Корней остановился, как бы обдумывая, что сказать.
   – Говори, атаман, я внимаю.
   – Так вот, внимай, великой государь! Приехал я к нему гостем, пустил он меня. Оглянул я Кагальник и диву дался: укрепы в ем наделаны таковы, что год стой под городом и жги голую землю – везде бурдюги изнарыты, строеньишко поверх земли легкое – рядишки для торгов, а в городке, чую по звону оружия, людей еще немало, и Гуляй-Поле у них под боком – там не избыта крамола. И стал я снова пировать с изменником, государь, и познал я, что посечен он крепко – рука правая сабли не держит. А как в пущий хмель он вошел, я и пустил в город матерых казаков, да втай дал приказ подтянуть войско, которое в Черкасске слезно умолил стоять за тебя, великого государя. Пировали мы с ним, обнявшись ходили, и ласково звал он меня хрестным. Я же мекал, государь, захватить изменника Стеньку со всем его родом и коренем…
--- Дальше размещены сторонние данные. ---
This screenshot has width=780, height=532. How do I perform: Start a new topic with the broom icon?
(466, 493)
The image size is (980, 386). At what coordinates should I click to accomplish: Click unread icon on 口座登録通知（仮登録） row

   – Так, атаман! Так когда-то делал любимый мой боярин Ховрин.
   Один боярин встал, поклонился царю и поправил его:
   – Киврин Пафнутий, великий государь!
   Корней-атаман тоже сказал:
   – Киврин, великий государь. И стоял он встарь у меня же.
   – Боярин и ты, атаман, я знаю, что сказал: боярин Ховрин, пошто, того не ведаю, родителя моего просил именовать себя Кивриным.
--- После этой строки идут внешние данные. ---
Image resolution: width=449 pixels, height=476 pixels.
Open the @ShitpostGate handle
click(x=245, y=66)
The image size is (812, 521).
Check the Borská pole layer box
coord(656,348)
   Боярин поклонился и сел.
   Атаман продолжал:
   – И тут, государь, не выдержали сговора со мной матерые, зазвали в Кагальник верное войско, заране времени бой заварили. Воровская Стенькина жонка Олена с двумя детьми – один уж казак и ружья свычен, другой недоросль – укрылись в бурдюгу да палить по нас зачали и немало матерых уклали… Я указал ночью обрыть их в бурдюге, огня пустить в нутро – так и кончились, не попали на суд твой воровские, государь, сородичи… Связали мы изменников, свезли в Черкасской, а Кагальник ровно с землей сделали. Ковры и аргамаков, о ких пишут казаки, тогда же взяли. Взяли, да чую я, шевелится Гуляй-Поле. Хоша рейтары твои, великий государь, в подмогу нам пришли по моей же грамоте и просьбе, да чуялось мне: крови много будет, а под шум и схитят, гляди, изменника. И зачал его я в своем дому от матерых укрывать да пировать зачал, и валялся он в моем дому пьяной… Я же выжидал. Матерые стали кричать про меня, государь, что я изменник твоему имени, – терпел все… А как сговорил его, что поедем с ним и Фролкой в Москву бить головами и государь-де царь наши вины отдаст, усомнился он, но вышел к голутьбе и не приказал ей в бой идти: «Приеду-де из Москвы, тогда…» Для утехи матерым обрядил я в его одежду Фролку и на паперти Черкасского, оковав, посадил. Ночь пала, спустил. И вез я их, великий государь, изменников, в шелку-бархате, и грозу от Дона отвел… Пировал я, великий государь, – кто иное скажет! – с изменником дружбу вел.
   Царь встал с места:
   – Подойди, атаман Корней Яковлев, да облобызаю тебя за послугу и ум!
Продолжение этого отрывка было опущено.